*REQUIREMENT*:
Only the lines from the start of the entries through the line with "Given: Click the kHz axis unit label" are wanted; please output them exactly.

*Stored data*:
◆ ◆ ◆ ◆ ◆ ◆ ◆

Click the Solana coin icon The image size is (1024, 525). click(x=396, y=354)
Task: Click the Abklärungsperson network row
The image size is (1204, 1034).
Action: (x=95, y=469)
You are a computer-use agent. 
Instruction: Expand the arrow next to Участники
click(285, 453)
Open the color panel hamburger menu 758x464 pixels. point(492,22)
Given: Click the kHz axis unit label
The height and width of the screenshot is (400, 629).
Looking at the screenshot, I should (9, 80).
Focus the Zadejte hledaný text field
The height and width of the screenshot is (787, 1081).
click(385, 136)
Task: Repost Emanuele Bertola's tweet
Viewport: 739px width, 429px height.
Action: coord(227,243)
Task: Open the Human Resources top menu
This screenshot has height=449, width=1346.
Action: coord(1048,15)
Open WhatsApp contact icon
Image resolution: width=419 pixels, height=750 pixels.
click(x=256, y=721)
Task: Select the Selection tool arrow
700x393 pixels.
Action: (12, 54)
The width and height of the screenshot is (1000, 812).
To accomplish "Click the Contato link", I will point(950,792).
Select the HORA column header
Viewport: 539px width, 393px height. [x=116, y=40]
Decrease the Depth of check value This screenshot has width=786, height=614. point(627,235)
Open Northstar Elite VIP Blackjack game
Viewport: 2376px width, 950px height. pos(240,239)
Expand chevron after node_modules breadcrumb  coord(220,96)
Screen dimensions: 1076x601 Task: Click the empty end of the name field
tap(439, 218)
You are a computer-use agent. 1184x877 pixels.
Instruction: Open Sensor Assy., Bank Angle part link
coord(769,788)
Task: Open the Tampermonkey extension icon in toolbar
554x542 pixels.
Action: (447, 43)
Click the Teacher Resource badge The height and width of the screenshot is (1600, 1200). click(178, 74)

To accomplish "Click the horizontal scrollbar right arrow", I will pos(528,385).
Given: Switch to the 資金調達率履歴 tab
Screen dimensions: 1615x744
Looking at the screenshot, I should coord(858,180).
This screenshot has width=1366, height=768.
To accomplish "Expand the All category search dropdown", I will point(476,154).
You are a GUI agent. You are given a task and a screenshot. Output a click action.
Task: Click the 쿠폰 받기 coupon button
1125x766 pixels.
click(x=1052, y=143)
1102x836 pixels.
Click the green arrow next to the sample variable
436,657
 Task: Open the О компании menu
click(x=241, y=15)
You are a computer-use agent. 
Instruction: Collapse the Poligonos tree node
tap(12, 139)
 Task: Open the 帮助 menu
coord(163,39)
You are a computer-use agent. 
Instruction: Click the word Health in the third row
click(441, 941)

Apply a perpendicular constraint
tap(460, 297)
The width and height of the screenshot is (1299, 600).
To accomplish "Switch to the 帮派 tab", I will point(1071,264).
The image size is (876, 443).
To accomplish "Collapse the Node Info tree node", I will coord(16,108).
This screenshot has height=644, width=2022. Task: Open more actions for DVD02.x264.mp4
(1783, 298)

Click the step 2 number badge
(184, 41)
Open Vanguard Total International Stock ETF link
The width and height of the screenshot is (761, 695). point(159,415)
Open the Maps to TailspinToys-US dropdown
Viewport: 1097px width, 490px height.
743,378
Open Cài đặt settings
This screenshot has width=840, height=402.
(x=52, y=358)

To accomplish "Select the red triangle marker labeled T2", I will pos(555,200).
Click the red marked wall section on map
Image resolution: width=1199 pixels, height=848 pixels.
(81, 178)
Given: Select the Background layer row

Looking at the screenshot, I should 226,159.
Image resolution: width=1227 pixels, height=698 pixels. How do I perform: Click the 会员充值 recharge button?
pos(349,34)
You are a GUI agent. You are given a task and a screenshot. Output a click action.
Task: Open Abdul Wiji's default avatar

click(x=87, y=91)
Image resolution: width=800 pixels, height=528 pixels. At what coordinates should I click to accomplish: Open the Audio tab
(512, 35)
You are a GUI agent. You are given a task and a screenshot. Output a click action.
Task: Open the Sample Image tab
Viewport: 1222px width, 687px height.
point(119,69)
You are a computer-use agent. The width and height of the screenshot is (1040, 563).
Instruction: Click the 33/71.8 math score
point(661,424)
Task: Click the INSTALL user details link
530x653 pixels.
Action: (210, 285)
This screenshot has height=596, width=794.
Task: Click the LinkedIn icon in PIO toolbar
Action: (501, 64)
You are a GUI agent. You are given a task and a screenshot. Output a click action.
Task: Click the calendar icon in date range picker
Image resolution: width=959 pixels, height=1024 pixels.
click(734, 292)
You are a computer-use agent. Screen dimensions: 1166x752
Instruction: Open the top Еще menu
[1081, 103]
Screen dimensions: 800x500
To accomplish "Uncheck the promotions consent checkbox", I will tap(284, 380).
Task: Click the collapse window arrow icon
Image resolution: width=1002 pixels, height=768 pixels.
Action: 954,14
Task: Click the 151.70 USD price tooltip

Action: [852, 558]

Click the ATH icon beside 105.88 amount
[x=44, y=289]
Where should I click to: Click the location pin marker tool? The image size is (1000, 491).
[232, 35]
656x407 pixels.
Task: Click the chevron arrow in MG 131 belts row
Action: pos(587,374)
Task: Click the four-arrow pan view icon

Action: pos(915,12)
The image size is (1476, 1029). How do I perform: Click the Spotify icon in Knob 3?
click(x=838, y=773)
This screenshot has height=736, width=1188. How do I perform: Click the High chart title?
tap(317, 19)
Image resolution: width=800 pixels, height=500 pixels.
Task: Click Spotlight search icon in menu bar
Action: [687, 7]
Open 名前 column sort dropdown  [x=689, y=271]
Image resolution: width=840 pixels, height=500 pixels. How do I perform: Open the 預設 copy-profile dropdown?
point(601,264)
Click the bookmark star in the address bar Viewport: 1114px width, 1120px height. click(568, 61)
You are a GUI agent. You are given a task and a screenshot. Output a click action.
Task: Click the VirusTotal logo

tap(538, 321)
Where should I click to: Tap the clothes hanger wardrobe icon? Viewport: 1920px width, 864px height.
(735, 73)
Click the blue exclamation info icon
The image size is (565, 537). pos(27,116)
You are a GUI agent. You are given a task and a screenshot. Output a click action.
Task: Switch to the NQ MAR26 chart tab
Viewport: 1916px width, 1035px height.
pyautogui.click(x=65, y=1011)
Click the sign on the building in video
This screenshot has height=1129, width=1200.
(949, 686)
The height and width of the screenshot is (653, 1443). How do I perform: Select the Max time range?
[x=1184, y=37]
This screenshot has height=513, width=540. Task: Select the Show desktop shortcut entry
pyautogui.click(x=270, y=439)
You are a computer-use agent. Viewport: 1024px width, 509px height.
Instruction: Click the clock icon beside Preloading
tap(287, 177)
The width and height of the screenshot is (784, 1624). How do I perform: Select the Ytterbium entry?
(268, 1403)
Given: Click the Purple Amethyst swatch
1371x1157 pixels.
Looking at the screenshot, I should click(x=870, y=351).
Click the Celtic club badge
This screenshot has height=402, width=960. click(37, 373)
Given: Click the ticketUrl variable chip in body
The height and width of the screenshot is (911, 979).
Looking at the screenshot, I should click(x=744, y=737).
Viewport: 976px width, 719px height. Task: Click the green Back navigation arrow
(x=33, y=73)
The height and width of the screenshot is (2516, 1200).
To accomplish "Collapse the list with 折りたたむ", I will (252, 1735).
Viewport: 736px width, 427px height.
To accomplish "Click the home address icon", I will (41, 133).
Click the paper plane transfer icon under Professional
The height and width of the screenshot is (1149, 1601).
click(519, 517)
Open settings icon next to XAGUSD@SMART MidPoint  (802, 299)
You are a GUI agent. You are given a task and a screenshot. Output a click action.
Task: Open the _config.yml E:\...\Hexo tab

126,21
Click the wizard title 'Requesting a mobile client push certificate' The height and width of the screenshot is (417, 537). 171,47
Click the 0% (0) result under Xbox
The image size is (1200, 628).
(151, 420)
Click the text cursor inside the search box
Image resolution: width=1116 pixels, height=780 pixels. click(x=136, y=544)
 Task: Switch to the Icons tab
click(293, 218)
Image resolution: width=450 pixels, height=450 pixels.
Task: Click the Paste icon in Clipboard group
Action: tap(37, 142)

◆ ◆ ◆ ◆ ◆ ◆ ◆

*EXERCISE ANSWER*:
Click the Solana coin icon The image size is (1024, 525). click(x=396, y=354)
Task: Click the Abklärungsperson network row
The image size is (1204, 1034).
Action: (x=95, y=469)
You are a computer-use agent. 
Instruction: Expand the arrow next to Участники
click(285, 453)
Open the color panel hamburger menu 758x464 pixels. point(492,22)
Given: Click the kHz axis unit label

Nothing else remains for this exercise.